Юлия положила ладонь мужу на колено:
– Быть может, мы оба заблуждаемся, потому что это наша Мири.
– Этот парень там тоже называл ее Мири.
– Ты имеешь в виду Леонса? Быть может, она тоже его Мири, что мы знаем об этом?
– Его бы я не хотел иметь своим зятем.
– Это тебя смущает, правда, что наша дочь больше уже не твоя Мири?
– Нет, почему? – соврал Мануэль. – Она выросла. И это инсценировка была ее экзаменом. Теперь она может заняться практикой.
– Надеюсь, ей повезет.
– Во всяком случае, в комнате ожидания уже сидит молодой норвежец, – сказал Мануэль, посмотрел налево и свернул на дорожку, ведущую на Эрленбах.
Он вздрогнул.
– Что с тобой? – спросила Юлия.
– Нет, ничего. – И Мануэль и остановился перед красным светом.
Но все-таки было что-то, а именно опять все то же самое.
Снова трижды раздался стук в его внутреннем ухе.
Томас поздно вечером ехал в электричке в Эрленбах.
Он договорился с родителями о совместном ужине. Он волновался, ибо то, о чем он намеревался говорить с ними, было более чем серьезно, сегодня утром он получил неожиданное известие, скорее приятное, но он еще не определился, как к этому относиться, и еще ничего не сказал об этом Анне, которую он увидит только завтра утром.

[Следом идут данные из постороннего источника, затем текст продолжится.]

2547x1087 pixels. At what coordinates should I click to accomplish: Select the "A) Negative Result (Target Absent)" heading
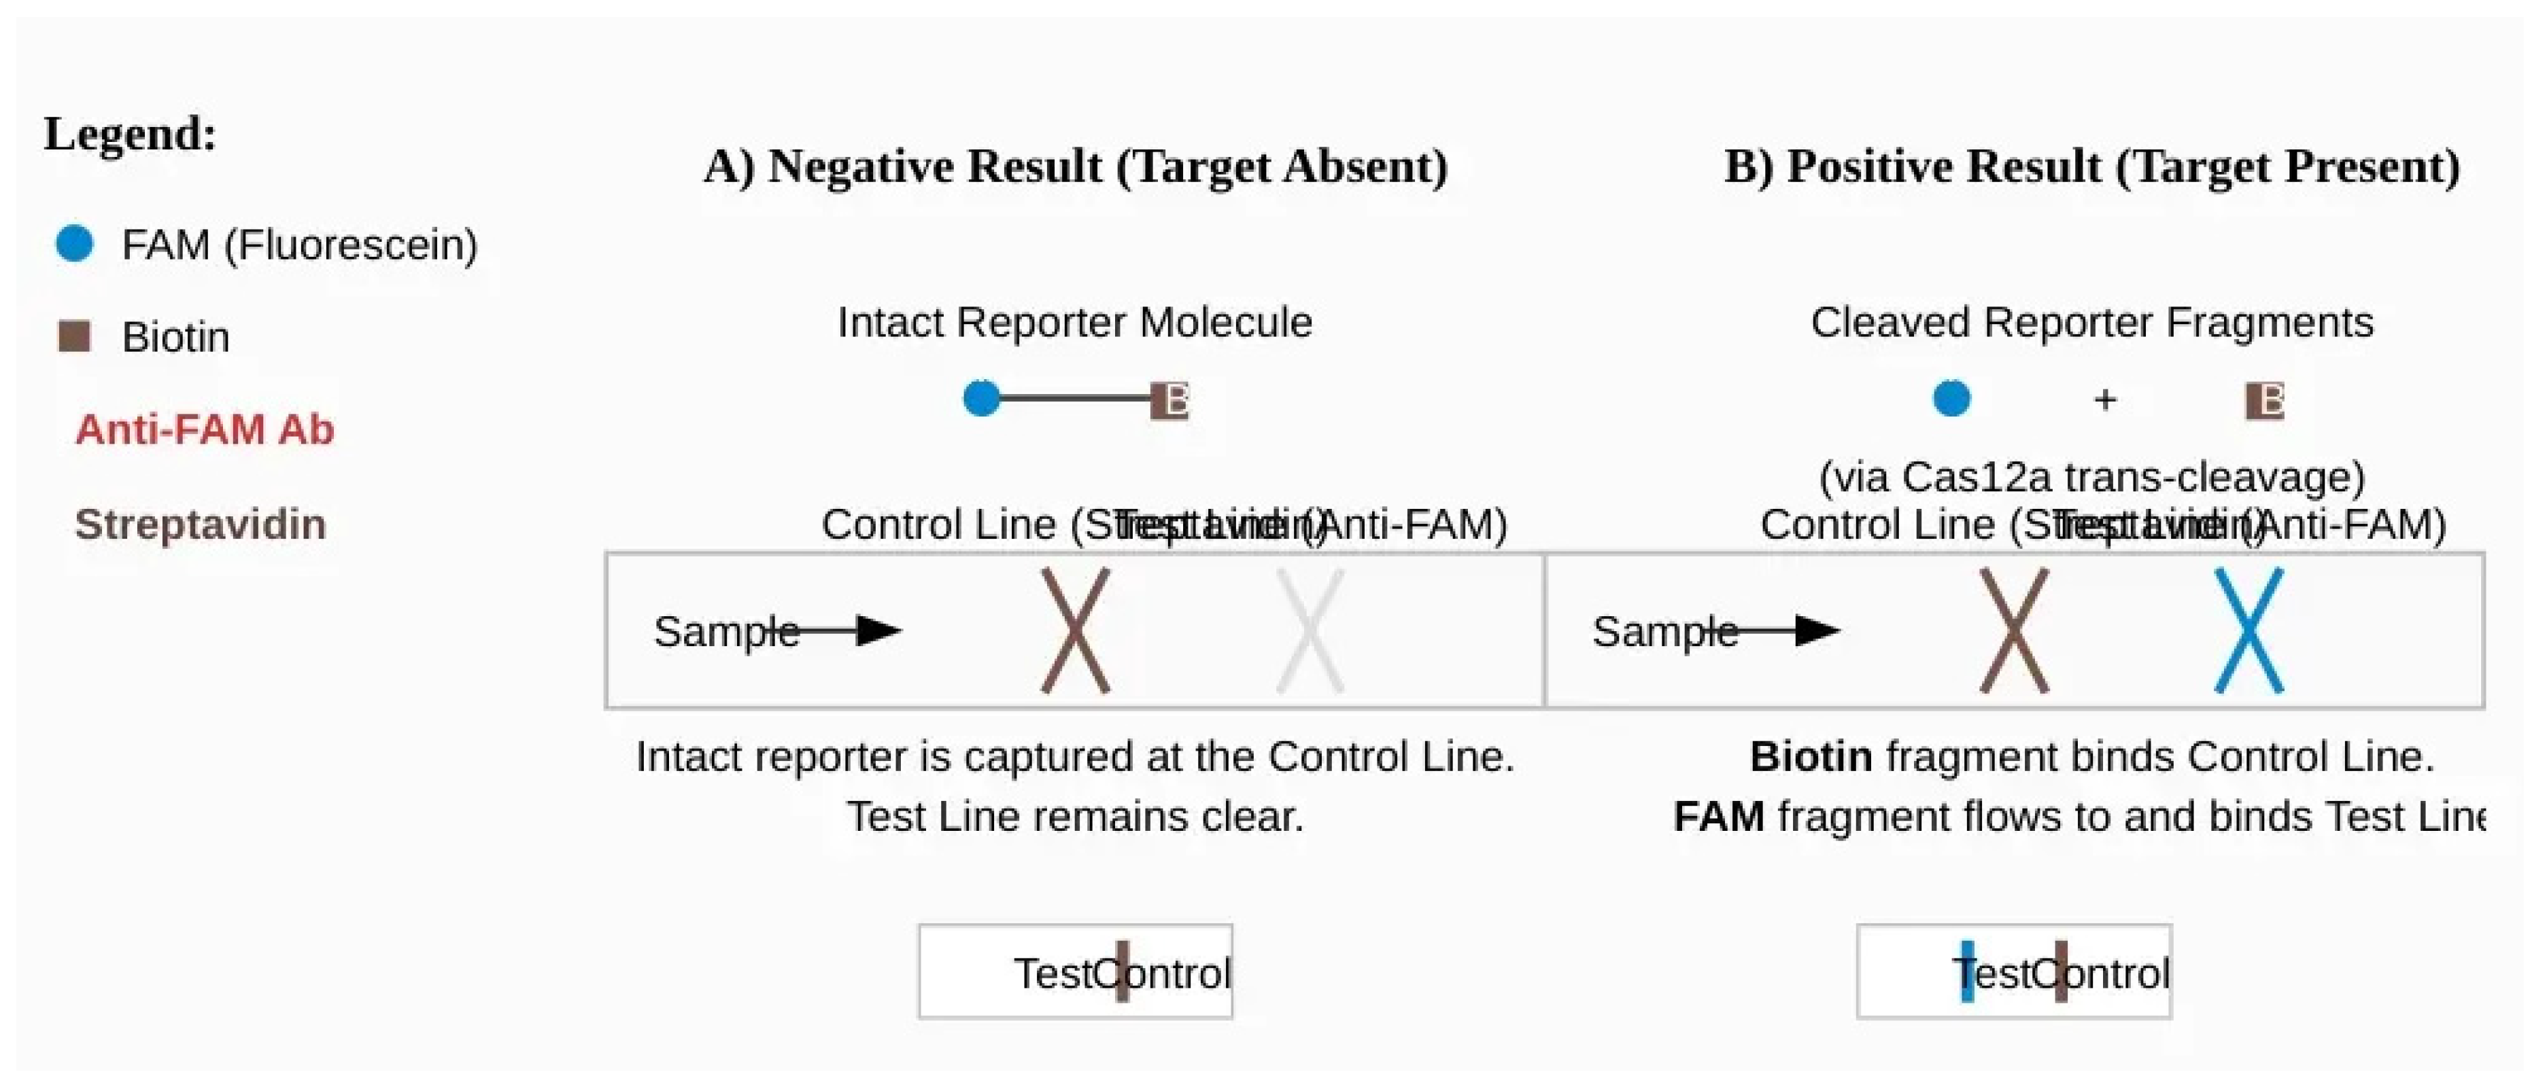click(x=1076, y=165)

Была середина апреля, и погода стояла почти летняя. Природа жила по своему собственному календарю. Яблоневые и грушевые деревья уже пережили пик своего цветения, во многих садах вдоль железнодорожной линии можно было видеть увядшие форзиции, магнолии уже потеряли свои розовые лепестки, зато повсюду – фиолетовые кусты сирени и светло-лиловые фигурные вишни, глицинии и ломоносы заполонили балконы и газоны у домов. Повседневной одеждой стали футболки. На футболке Томаса извергался вулкан Св. Елены.